> [WHAT IS NEEDED]
Work through the material below and count the lines holding the word "computer"; give that count and nothing more.

> [DATA IN THIS EXERCISE]
▬▬▬

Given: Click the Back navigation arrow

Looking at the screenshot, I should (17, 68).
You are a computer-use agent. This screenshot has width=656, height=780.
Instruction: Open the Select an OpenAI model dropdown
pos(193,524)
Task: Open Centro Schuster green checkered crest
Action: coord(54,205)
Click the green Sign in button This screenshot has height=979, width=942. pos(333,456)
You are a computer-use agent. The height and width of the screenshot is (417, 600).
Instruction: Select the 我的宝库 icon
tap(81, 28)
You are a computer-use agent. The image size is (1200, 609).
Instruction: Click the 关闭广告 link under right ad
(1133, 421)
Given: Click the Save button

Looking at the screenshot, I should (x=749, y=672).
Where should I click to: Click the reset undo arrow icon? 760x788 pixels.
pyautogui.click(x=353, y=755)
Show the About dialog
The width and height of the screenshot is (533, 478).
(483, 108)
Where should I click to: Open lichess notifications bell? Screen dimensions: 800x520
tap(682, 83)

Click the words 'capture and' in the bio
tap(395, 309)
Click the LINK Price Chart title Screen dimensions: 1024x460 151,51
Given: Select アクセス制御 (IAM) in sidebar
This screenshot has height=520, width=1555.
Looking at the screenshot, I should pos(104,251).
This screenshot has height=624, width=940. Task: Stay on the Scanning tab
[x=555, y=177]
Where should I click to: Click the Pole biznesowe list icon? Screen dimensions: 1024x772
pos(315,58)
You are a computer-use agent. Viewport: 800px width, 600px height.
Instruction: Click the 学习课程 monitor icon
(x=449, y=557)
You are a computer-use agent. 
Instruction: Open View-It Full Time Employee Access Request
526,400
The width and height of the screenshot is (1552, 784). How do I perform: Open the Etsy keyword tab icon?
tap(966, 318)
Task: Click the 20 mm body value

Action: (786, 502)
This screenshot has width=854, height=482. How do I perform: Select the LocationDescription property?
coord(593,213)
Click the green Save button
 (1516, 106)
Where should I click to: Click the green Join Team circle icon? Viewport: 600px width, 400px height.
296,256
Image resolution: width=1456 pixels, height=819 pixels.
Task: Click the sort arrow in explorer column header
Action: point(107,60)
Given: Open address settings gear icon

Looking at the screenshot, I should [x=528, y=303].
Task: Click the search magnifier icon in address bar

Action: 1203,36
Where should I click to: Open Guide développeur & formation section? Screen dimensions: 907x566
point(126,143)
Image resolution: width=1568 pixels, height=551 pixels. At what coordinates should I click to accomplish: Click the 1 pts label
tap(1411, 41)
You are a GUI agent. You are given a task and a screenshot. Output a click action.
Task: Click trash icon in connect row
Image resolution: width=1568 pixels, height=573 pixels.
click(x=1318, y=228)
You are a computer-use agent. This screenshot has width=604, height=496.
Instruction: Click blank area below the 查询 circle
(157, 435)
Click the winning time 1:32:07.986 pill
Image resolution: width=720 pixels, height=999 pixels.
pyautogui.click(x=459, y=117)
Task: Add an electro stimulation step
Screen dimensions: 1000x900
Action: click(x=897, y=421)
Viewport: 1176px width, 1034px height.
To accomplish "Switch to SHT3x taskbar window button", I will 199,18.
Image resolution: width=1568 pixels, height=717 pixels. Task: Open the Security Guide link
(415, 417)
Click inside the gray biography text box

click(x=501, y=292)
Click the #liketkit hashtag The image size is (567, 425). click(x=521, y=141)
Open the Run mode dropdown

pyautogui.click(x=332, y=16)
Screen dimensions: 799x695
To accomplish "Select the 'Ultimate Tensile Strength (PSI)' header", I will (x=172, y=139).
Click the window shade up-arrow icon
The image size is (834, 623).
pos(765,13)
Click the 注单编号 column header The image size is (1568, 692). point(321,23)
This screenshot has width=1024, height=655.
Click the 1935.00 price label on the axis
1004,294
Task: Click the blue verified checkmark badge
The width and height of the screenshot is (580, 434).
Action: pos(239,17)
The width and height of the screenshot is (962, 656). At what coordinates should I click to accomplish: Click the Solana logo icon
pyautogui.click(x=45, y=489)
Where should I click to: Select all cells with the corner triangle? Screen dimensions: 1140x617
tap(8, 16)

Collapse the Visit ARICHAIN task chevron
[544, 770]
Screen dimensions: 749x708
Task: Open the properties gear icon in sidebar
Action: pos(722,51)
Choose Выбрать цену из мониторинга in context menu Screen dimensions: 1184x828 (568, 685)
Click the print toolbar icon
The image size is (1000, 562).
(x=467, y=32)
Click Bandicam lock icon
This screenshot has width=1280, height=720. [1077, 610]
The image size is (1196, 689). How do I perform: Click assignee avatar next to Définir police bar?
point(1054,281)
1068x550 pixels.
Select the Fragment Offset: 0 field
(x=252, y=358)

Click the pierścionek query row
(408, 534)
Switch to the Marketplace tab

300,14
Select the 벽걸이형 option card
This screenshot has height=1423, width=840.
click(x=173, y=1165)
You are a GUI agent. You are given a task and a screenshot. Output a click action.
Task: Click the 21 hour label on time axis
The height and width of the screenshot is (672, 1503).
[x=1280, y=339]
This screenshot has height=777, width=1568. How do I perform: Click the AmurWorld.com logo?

▬▬▬

> [OUTPUT FOR THIS TASK]
6